__Given instruction__
Please switch every "Click" in these lines to "Press" and keep everything else the same. Leave the pictures out of your answer.

Data records
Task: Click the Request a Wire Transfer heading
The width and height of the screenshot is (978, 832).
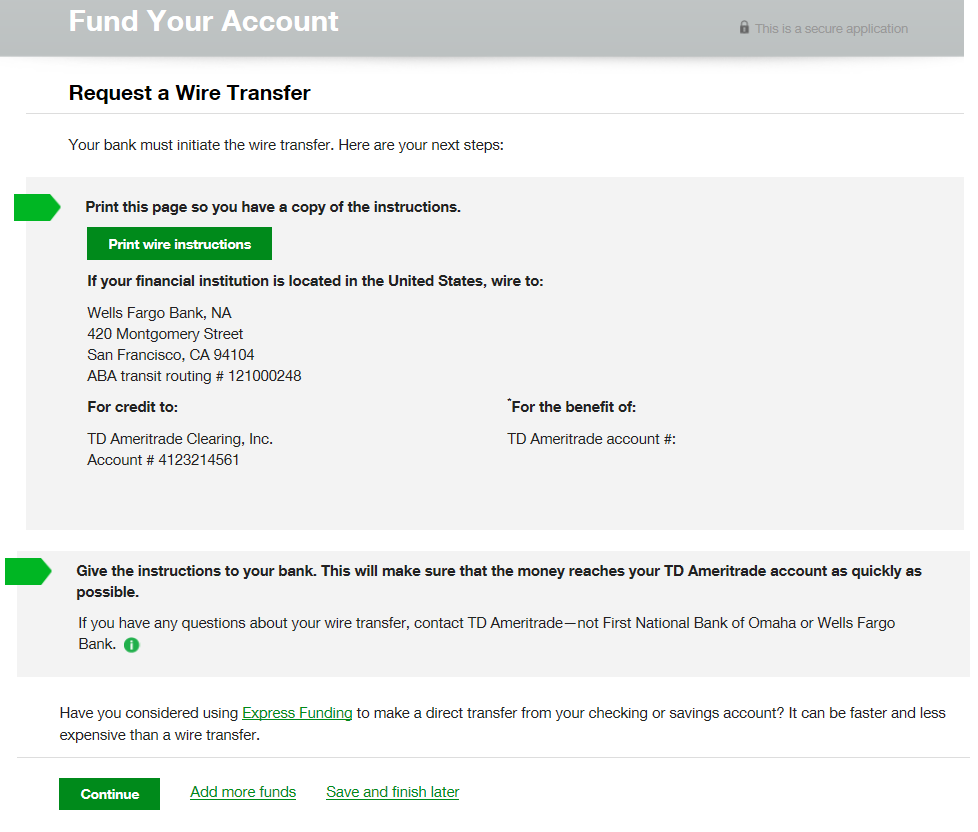Action: [189, 93]
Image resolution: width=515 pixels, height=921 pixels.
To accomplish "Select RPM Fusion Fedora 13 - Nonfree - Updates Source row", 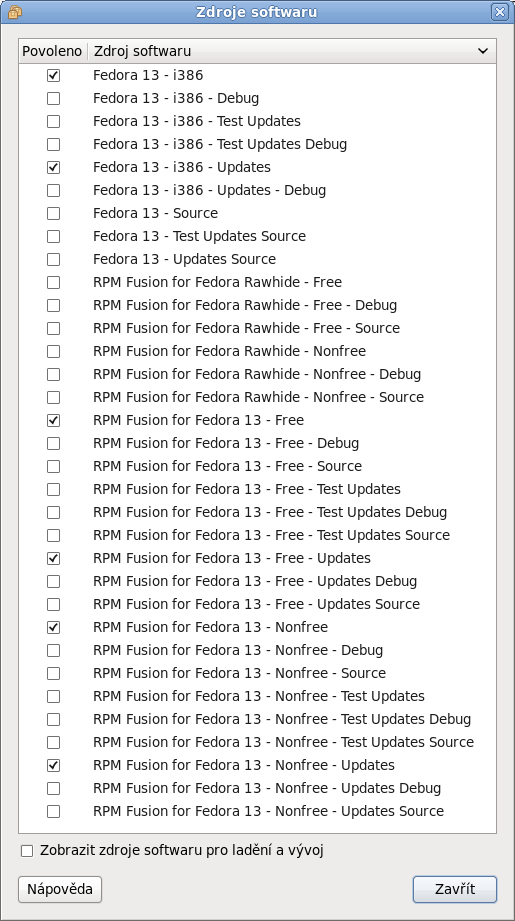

__Final result__
Task: Press the Request a Wire Transfer heading
The width and height of the screenshot is (978, 832).
Action: [189, 93]
Image resolution: width=515 pixels, height=921 pixels.
To accomplish "Select RPM Fusion Fedora 13 - Nonfree - Updates Source row", 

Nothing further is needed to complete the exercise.